August 1, 2023

Notification of Approval to Manufacture and Market Nanozora® 30mg Autoinjectors for S.C. Injection in Japan

Taisho Pharmaceutical Co., Ltd. (Head Office: Toshima-ku, Tokyo; President: Shigeru Uehara; "Taisho") announced that as of July 28, 2023 it received approval to manufacture and market Nanozora® 30mg Autoinjectors for S.C. Injection (generic name: ozoralizumab (recombinant), the "Drug"), which is a new dosage form of Nanozora®, a TNFα inhibitor. 

As a result of this latest approval, there are now two types of Nanozora® for S.C. Injection available: the syringe dosage form Nanozora® 30mg Syringes for S.C. Injection and the newly added autoinjector dosage form. 

The Drug is a single-use autoinjector dosage form, filled with the same drug as the Nanozora® 30mg Syringes for S.C. Injection, launched in December 2022. The Drug can be easily injected just by pressing the injector against the skin, and the needle covering will be locked after injection to prevent needlestick accidents. 

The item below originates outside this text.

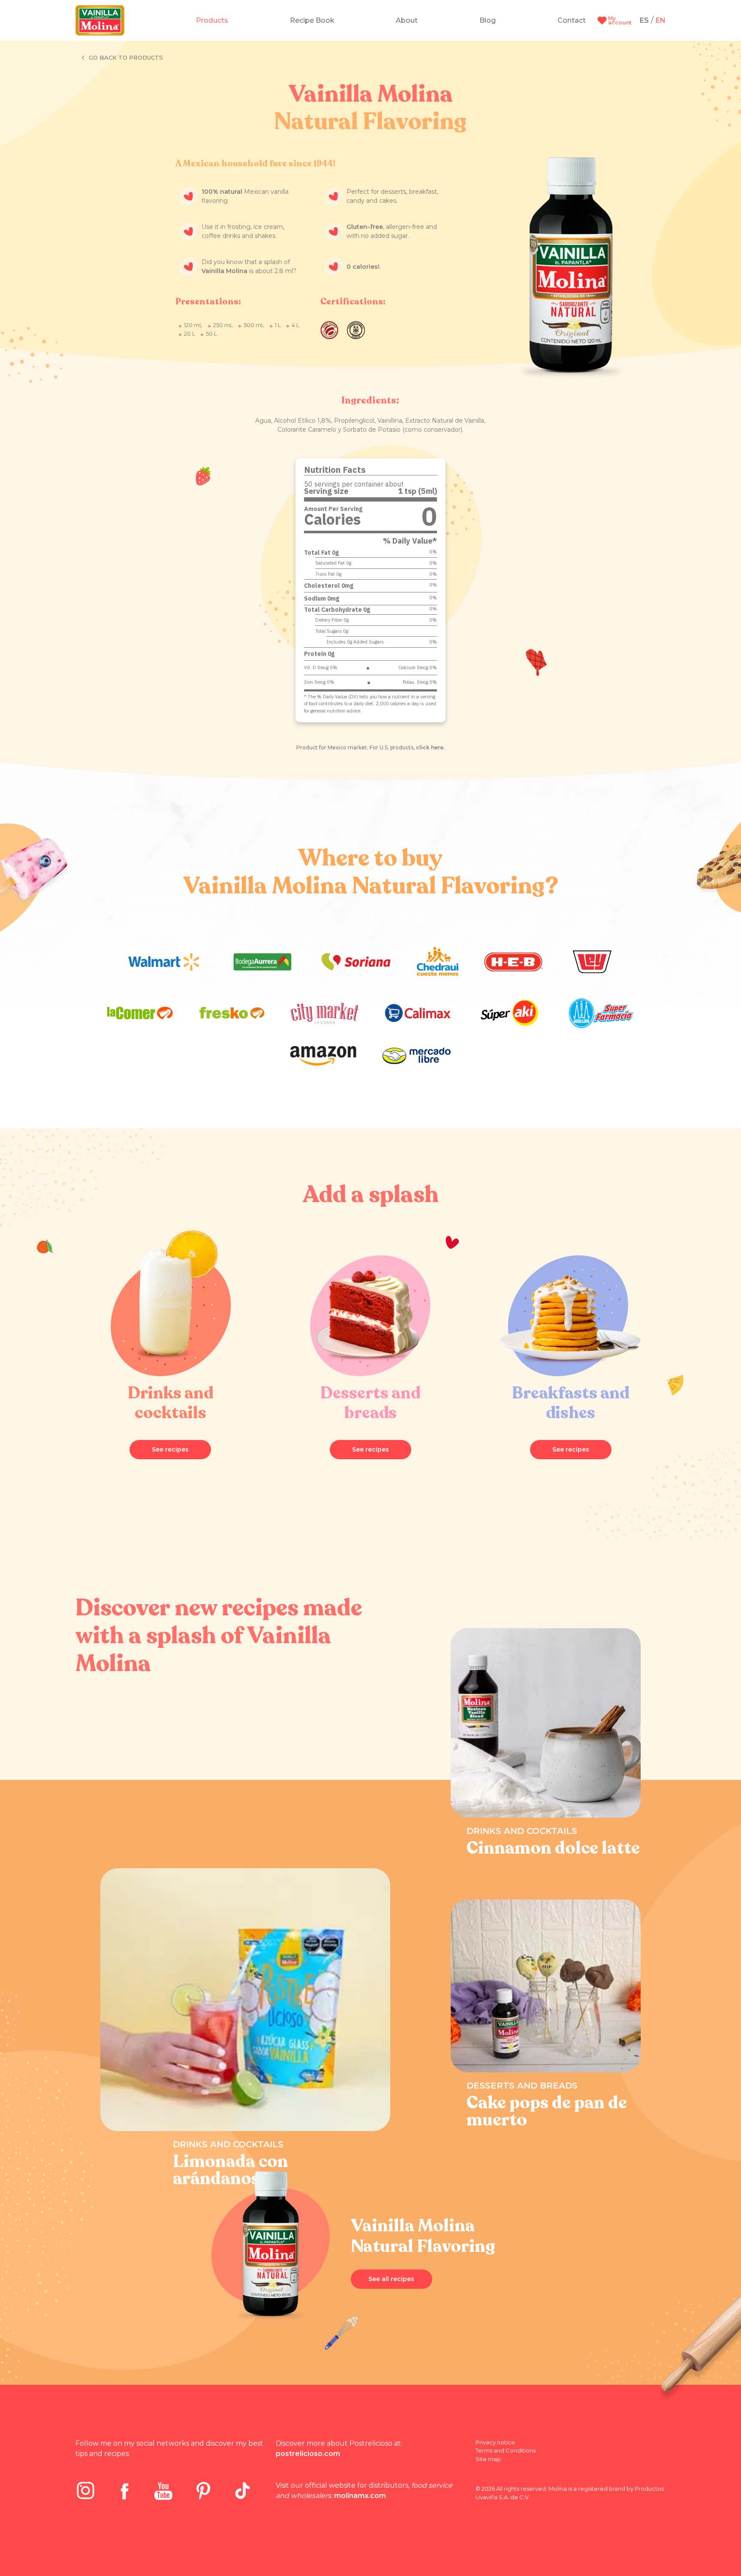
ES (644, 20)
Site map (488, 2459)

Taisho expects to be able to continue further contributing to the health and wellbeing of patients with RA, their families and healthcare professionals by offering Nanozora® 30mg Autoinjectors for S.C. Injection as a new therapeutic option.

Outline of the approval

Brand name

Nanozora® 30mg Autoinjectors for S.C. Injection

Generic name

Ozoralizumab (recombinant)


Rheumatoid arthritis, which inadequately responded to the current available treatments

Dosage and administration

An adult patient to be treated by subcutaneously injecting 30mg ozoralizumab (recombinant) per treatment at intervals of 4 weeks.

About Nanozora®

Ozoralizumab, an active ingredient of Nanozora®, is an anti-TNFα NANOBODY® compound initially discovered by Ablynx [Ghent (Belgium)] (currently a Sanofi company). It has a molecular weight of approximately 25% of conventional IgG antibodies. Nanozora® binds to TNFα by its two subunits and potently neutralizes its activity. Nanozora® also has prolonged serum half-life by interacting with human serum albumin which is highly retained in blood, enabling patients to receive treatment once every 4 weeks. Due to these positive features, Nanozora® is expected to show potentially enhanced penetration to inflamed tissues and clinical efficacy even in the early stage of treatment.

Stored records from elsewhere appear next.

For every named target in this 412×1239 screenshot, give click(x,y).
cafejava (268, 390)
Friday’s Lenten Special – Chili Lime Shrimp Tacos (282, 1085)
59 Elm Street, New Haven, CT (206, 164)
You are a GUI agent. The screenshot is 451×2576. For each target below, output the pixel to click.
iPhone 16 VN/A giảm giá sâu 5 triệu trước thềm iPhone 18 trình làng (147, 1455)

* "Nanozora" is a registered trademark of Taisho Pharmaceutical Co., Ltd.


NANOBODY® VHHs are molecules derived from a special type of antibody produced naturally by llamas and other camelid species. At nearly a tenth the size of conventional antibodies, NANOBODY® VHHs have the potential to reach disease targets in the human body that are inaccessible to conventional antibodies. The small, simple architecture allows the creation of "multivalent" NANOBODY® compounds that can act on multiple targets at the same time by linking the individual NANOBODY® VHHs together. NANOBODY® therapeutics offer the possibility to replace complex treatment regimens with single, multi-action medicines for a wide range of human diseases. Moreover, they can be generated rapidly for large-scale production.

* "NANOBODY" is a registered trademark of Ablynx NV, an affiliate of Sanofi. Ablynx NV originally discovered and performed initial development of the NANOBODY® compound ozoralizumab.